Input data:
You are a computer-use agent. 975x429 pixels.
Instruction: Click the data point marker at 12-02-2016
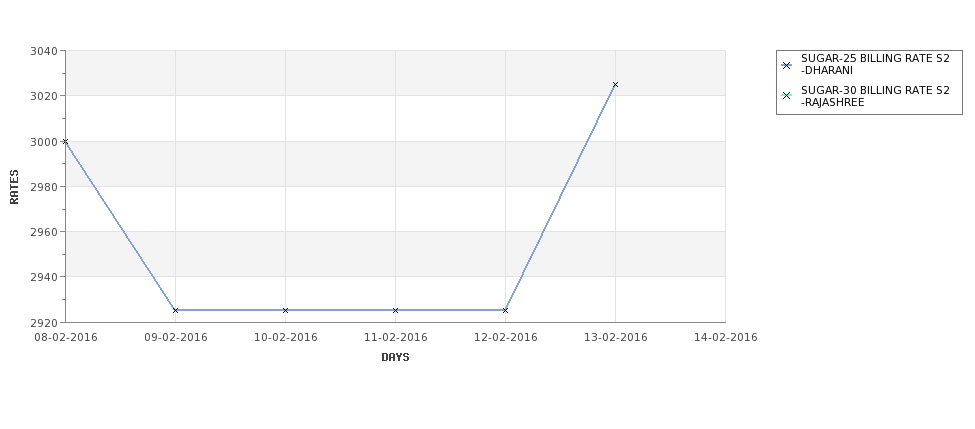pyautogui.click(x=505, y=310)
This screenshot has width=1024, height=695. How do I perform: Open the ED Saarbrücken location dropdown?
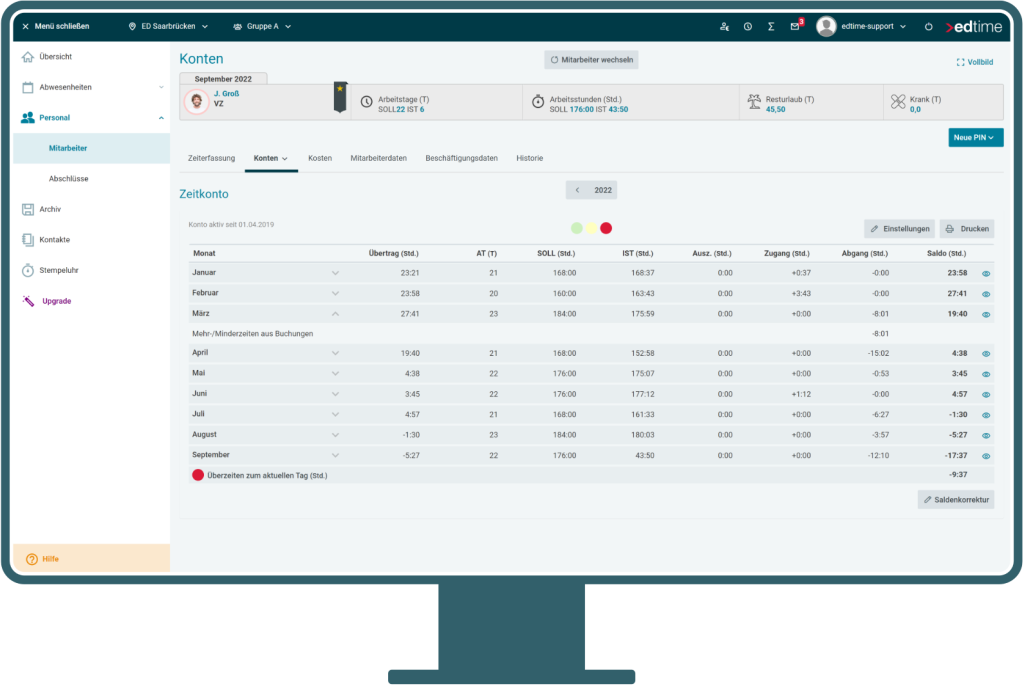point(168,26)
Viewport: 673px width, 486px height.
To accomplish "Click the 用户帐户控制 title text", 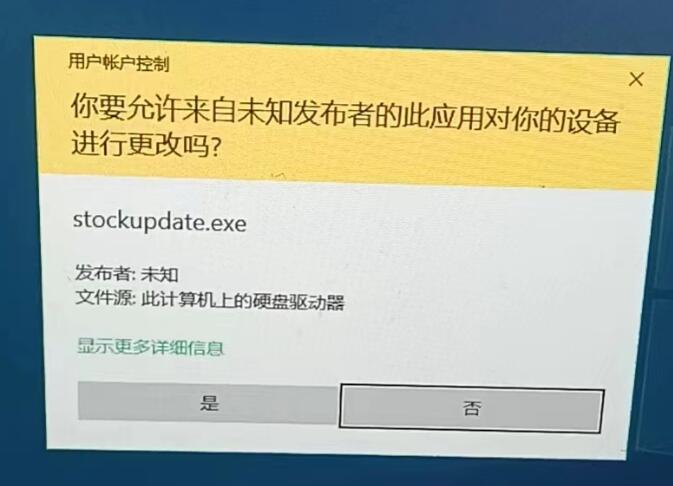I will pos(119,63).
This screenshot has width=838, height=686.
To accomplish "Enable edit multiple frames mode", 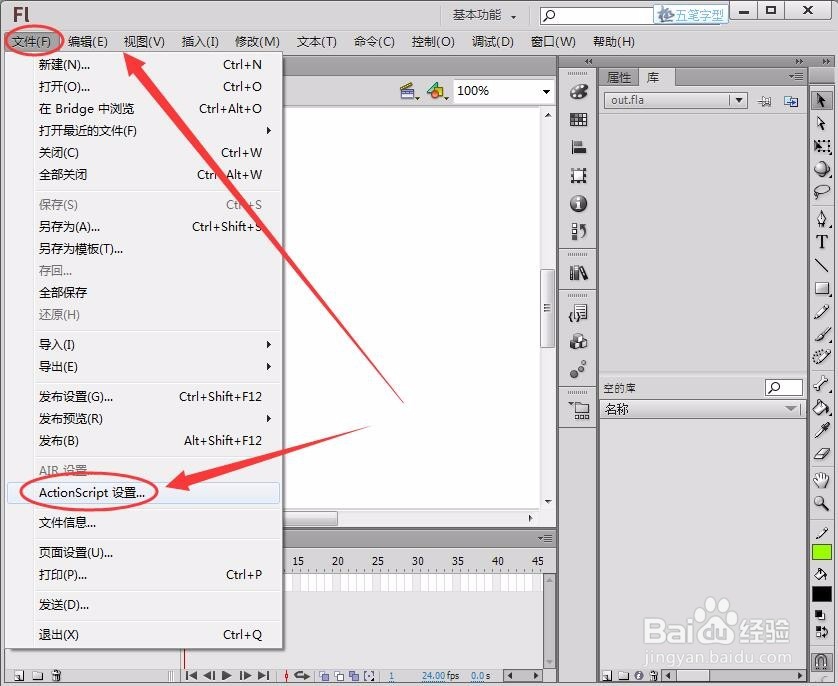I will point(354,677).
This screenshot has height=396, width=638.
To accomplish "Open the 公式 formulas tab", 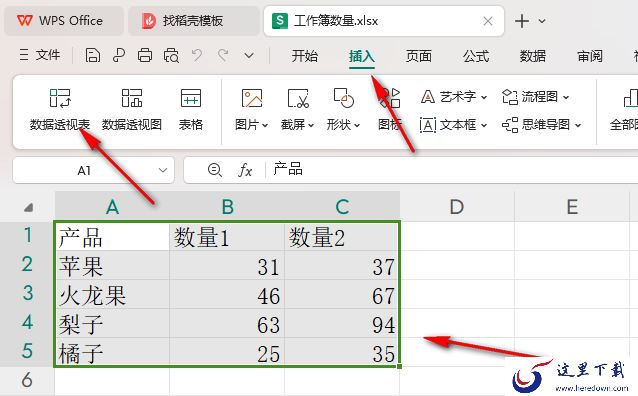I will tap(476, 56).
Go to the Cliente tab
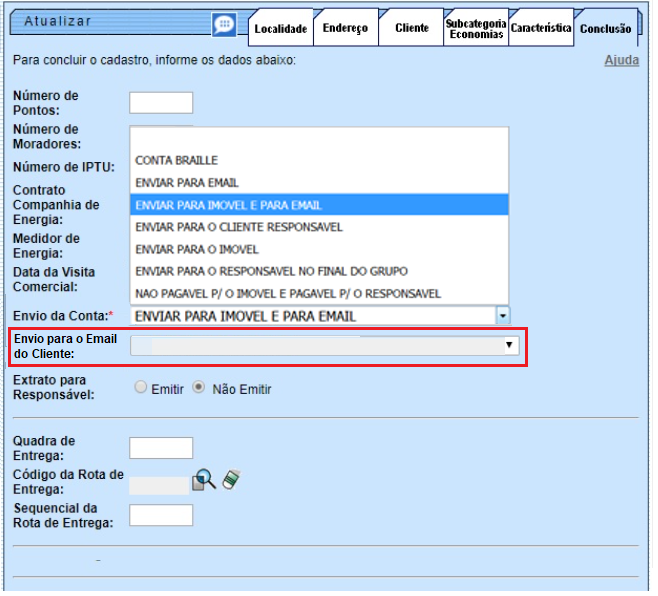This screenshot has height=596, width=658. [411, 29]
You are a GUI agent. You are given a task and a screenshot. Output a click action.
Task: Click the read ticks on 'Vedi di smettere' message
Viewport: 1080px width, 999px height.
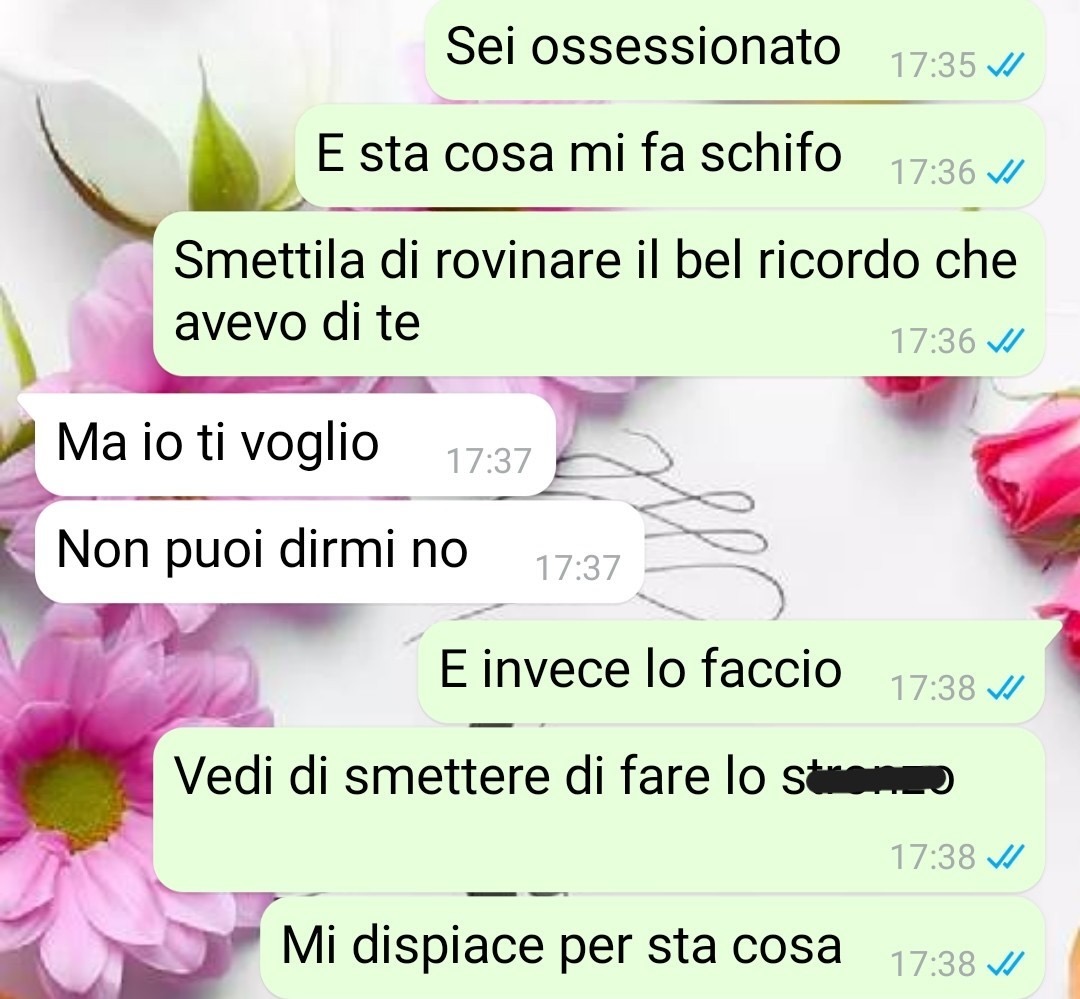tap(1006, 857)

Aim of the task: When a line of the material holds the string "agent", copy that line.

Final answer:
You are a computer-use agent. 975x429 pixels.
You are a GUI agent. You are given a task and a screenshot. Output a click action.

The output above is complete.